Pour faire simple, l’holisme considère avant tout que « le tout est supérieur à la somme des parties », et donc que 1 + 1 > 2 ! Ceci est d’autant plus vrai pour la nutrition et plus généralement l’alimentation, qui sont par essence des sciences holistiques faisant intervenir des dimensions à la fois philosophique, religieuse, socioculturelle, économique, environnementale, comportementale, physiologique, métabolique…

  • Alors, quoi faire ?

Ainsi, plutôt que de chercher à corriger un régime déséquilibré par des compléments alimentaires industriels et chimiques dans une logique curative et réductionniste, il conviendrait de favoriser dès le départ une alimentation diversifiée et équilibrée à base d’aliments complexes peu transformés, et de privilégier des compléments d’origine naturelle, donc reconnus par nos cellules, pour éviter de tomber dans l’entonnoir des maladies chroniques.
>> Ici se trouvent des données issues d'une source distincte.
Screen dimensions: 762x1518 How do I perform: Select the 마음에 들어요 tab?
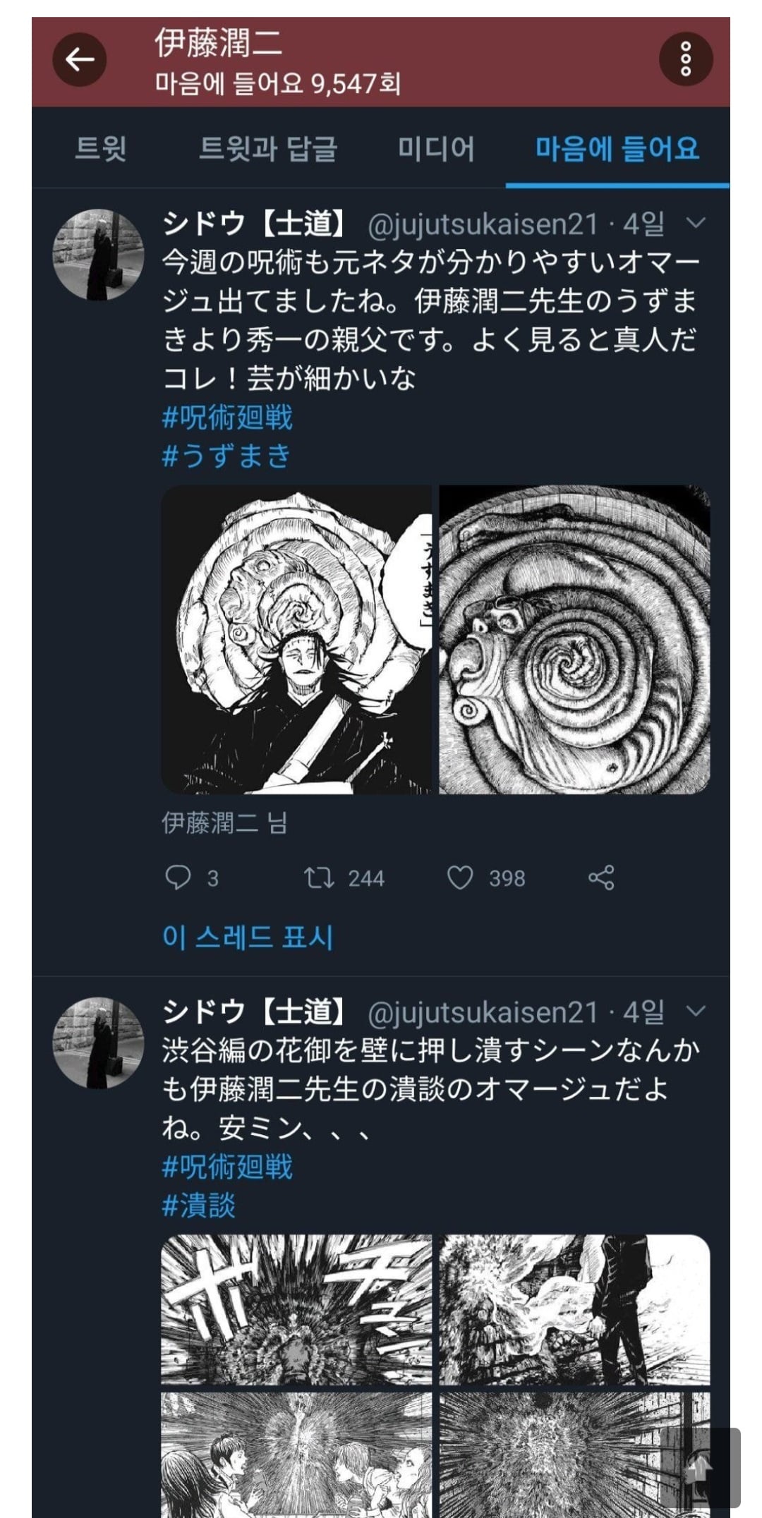(617, 149)
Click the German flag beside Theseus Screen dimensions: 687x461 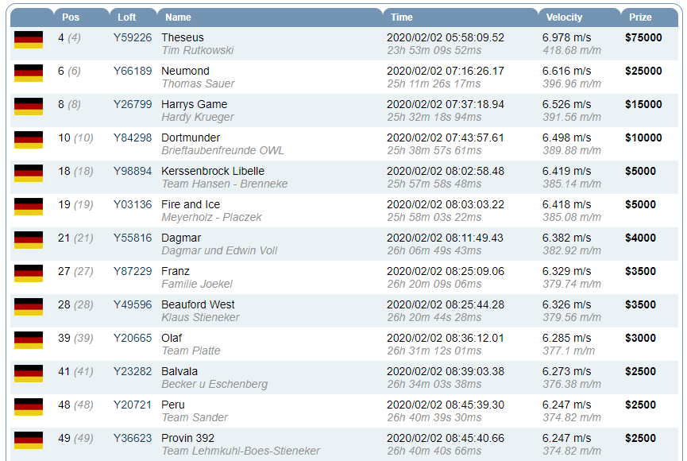(29, 40)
En se préoccupant plus de la réalité complexe de la société, les chercheurs en alimentation pourraient davantage contribuer à améliorer la santé publique. L’approche holistique est donc aujourd’hui indispensable en nutrition aussi bien chez les diététiciens, chez les médecins nutritionnistes que chez les chercheurs en alimentation. Ce n’est qu’à ce prix que des recommandations nutritionnelles efficaces pourront être proposées au plus grand nombre.